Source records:
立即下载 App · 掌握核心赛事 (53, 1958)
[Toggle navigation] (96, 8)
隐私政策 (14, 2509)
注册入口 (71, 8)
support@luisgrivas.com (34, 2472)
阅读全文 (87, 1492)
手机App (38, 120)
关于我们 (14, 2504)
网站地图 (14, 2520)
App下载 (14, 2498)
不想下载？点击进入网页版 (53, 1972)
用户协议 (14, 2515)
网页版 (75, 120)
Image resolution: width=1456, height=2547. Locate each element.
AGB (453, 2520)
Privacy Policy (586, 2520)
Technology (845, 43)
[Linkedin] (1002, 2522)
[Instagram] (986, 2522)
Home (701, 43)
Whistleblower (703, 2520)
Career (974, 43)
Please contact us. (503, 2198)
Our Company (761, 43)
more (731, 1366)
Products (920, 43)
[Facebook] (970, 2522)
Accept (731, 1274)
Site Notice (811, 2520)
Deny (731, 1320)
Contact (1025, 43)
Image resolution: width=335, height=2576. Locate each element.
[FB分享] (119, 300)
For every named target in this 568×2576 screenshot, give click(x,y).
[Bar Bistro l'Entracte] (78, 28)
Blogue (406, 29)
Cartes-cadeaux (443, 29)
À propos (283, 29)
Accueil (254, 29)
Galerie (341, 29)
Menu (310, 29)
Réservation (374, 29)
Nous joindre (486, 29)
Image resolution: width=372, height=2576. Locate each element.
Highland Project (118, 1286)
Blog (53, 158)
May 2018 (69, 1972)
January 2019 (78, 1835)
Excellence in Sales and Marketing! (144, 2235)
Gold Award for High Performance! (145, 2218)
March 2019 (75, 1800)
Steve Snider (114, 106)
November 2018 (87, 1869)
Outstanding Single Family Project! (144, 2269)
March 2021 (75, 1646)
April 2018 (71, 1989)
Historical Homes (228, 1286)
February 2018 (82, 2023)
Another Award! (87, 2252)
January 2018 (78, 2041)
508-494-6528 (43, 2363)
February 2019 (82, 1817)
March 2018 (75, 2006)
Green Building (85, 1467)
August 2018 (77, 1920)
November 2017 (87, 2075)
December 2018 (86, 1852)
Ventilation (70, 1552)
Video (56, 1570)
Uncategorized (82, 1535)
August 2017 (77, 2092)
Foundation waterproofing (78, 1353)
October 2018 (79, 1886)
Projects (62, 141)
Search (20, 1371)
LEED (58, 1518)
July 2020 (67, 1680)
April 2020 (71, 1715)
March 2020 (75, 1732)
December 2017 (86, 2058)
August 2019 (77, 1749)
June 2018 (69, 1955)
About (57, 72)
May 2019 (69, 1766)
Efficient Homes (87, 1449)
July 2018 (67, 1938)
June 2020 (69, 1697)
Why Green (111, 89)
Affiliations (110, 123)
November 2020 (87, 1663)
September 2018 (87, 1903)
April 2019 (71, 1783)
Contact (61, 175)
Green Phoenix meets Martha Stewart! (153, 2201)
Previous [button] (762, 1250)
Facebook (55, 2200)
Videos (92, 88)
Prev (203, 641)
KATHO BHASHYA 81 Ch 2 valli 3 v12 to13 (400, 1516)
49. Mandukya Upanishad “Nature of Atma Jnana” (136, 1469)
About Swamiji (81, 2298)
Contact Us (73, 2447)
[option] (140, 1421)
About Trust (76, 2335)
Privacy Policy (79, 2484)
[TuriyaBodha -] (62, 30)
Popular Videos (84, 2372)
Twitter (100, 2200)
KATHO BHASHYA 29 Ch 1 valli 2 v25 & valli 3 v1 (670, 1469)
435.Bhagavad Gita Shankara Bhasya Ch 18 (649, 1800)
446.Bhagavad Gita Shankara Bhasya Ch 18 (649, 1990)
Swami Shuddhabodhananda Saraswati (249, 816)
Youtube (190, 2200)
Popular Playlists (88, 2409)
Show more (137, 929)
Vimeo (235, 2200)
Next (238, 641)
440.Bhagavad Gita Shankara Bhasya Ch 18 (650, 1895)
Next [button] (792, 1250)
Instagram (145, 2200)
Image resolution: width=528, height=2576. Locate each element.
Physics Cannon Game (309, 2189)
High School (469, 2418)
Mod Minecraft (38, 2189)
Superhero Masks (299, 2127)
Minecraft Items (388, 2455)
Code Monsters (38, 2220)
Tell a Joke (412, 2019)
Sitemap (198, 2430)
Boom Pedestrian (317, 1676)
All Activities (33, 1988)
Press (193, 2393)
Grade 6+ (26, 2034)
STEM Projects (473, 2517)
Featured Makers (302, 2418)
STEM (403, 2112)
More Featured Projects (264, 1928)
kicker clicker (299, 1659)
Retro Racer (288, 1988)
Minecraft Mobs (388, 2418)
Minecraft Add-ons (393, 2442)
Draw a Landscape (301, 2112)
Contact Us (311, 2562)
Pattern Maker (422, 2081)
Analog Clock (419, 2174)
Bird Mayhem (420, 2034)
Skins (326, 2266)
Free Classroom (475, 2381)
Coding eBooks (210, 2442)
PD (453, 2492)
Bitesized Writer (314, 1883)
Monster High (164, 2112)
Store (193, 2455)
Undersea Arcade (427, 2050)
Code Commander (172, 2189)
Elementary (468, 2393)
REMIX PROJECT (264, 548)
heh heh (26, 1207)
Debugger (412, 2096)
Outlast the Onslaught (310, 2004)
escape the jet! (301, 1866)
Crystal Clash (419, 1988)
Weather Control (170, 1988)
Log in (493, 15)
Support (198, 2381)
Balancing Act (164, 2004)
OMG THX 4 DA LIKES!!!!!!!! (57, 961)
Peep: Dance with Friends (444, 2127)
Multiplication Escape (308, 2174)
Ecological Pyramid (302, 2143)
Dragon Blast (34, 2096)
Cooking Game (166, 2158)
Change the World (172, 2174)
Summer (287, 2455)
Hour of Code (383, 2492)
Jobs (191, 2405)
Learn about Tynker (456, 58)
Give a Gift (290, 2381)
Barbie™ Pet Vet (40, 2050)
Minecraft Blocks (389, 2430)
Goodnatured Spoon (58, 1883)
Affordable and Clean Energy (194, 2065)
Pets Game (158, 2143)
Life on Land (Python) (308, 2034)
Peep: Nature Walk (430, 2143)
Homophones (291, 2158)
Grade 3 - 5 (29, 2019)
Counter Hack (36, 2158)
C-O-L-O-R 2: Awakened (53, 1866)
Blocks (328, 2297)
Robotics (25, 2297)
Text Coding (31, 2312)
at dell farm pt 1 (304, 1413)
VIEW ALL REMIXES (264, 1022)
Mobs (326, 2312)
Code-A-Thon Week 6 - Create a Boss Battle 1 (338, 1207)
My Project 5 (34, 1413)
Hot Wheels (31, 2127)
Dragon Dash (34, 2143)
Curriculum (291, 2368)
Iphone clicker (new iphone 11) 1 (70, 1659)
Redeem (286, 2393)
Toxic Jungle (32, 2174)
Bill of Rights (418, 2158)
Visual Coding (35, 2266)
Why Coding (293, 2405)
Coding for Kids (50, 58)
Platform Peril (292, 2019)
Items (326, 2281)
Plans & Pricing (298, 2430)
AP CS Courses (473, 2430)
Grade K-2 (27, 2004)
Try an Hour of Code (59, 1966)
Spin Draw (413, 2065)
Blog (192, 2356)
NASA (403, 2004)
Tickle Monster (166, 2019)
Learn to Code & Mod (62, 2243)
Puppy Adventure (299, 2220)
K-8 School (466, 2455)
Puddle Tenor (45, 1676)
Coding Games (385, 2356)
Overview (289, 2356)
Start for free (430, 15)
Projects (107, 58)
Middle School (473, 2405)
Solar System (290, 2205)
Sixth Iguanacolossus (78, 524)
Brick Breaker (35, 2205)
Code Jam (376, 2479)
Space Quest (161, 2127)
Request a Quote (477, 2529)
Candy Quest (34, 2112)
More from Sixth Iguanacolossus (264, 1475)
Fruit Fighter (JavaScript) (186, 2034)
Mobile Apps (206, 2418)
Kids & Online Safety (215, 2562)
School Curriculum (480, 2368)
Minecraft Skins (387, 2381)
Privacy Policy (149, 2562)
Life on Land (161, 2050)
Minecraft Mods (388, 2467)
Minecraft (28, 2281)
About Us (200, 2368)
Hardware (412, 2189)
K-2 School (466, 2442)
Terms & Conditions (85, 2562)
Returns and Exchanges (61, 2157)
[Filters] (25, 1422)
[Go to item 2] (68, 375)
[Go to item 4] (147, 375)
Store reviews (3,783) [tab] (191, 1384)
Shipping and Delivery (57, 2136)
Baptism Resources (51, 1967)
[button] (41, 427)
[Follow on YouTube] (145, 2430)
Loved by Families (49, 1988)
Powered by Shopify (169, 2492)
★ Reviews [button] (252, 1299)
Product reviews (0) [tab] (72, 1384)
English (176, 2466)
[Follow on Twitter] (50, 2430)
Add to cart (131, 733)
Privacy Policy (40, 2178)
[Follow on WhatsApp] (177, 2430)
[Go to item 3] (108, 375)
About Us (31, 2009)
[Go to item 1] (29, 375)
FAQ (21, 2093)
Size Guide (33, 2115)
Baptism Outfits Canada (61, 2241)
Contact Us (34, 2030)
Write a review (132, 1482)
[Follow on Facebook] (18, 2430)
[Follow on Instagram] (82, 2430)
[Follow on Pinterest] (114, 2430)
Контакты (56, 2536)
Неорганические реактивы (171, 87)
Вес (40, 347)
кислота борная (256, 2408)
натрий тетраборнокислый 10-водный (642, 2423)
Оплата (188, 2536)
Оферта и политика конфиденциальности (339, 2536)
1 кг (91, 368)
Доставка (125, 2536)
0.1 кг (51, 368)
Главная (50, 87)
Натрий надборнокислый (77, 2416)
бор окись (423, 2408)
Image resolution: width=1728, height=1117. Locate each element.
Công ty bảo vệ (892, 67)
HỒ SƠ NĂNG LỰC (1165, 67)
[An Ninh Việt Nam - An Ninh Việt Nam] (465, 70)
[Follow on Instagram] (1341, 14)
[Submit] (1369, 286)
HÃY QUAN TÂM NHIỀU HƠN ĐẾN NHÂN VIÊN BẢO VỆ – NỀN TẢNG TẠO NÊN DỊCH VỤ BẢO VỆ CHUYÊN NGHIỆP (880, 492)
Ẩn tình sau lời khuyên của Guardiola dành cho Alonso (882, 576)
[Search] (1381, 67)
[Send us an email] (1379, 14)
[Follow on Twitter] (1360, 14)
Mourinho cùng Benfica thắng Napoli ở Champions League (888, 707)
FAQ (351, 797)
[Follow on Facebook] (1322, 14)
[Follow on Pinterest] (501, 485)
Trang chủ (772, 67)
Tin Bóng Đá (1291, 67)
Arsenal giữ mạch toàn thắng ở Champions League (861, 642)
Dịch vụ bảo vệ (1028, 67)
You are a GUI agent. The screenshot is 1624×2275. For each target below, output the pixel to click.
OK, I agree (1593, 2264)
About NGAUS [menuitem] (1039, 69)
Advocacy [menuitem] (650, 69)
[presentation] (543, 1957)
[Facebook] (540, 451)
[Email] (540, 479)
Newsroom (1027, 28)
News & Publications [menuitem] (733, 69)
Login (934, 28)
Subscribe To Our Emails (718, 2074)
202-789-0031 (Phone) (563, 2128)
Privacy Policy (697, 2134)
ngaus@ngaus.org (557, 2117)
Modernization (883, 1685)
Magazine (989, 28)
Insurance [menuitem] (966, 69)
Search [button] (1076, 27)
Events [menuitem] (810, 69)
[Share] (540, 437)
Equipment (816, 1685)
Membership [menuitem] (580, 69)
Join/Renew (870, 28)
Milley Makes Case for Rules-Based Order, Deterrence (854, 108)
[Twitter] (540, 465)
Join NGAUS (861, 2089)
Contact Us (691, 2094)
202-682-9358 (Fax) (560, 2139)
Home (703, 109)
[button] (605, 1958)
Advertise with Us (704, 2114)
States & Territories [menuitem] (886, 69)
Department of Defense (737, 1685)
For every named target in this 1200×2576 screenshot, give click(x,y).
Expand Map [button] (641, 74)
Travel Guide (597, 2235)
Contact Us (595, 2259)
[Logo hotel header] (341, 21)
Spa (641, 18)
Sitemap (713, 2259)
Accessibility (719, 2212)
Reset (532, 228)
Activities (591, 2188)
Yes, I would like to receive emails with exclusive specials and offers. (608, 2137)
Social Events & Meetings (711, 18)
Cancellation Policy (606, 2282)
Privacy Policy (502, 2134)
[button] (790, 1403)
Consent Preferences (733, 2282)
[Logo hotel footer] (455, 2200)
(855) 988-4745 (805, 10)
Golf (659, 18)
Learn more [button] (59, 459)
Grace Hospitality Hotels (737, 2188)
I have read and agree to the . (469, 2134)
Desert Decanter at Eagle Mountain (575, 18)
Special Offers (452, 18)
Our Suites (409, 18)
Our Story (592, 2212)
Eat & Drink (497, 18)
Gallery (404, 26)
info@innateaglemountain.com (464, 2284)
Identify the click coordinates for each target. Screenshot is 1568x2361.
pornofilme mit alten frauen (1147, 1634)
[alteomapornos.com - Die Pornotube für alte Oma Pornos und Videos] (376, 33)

• _WHAT TO WORK ON_: In the data above, start at the line that has "March 2019 (75, 1800)", stop after the line that has "KATHO BHASHYA 81", and print every line in between exactly as it stands.

• _RESULT OF THIS TASK_:
March 2019 (75, 1800)
Steve Snider (114, 106)
November 2018 (87, 1869)
Outstanding Single Family Project! (144, 2269)
March 2021 (75, 1646)
April 2018 (71, 1989)
Historical Homes (228, 1286)
February 2018 (82, 2023)
Another Award! (87, 2252)
January 2018 (78, 2041)
508-494-6528 (43, 2363)
February 2019 (82, 1817)
March 2018 (75, 2006)
Green Building (85, 1467)
August 2018 (77, 1920)
November 2017 (87, 2075)
December 2018 (86, 1852)
Ventilation (70, 1552)
Video (56, 1570)
Uncategorized (82, 1535)
August 2017 (77, 2092)
Foundation waterproofing (78, 1353)
October 2018 (79, 1886)
Projects (62, 141)
Search (20, 1371)
LEED (58, 1518)
July 2020 (67, 1680)
April 2020 (71, 1715)
March 2020 (75, 1732)
December 2017 (86, 2058)
August 2019 (77, 1749)
June 2018 (69, 1955)
About (57, 72)
May 2019 (69, 1766)
Efficient Homes (87, 1449)
July 2018 (67, 1938)
June 2020 (69, 1697)
Why Green (111, 89)
Affiliations (110, 123)
November 2020 (87, 1663)
September 2018 (87, 1903)
April 2019 (71, 1783)
Contact (61, 175)
Green Phoenix meets Martha Stewart! (153, 2201)
Previous [button] (762, 1250)
Facebook (55, 2200)
Videos (92, 88)
Prev (203, 641)
KATHO BHASHYA 81 Ch 2 valli 3 v12 to13 (400, 1516)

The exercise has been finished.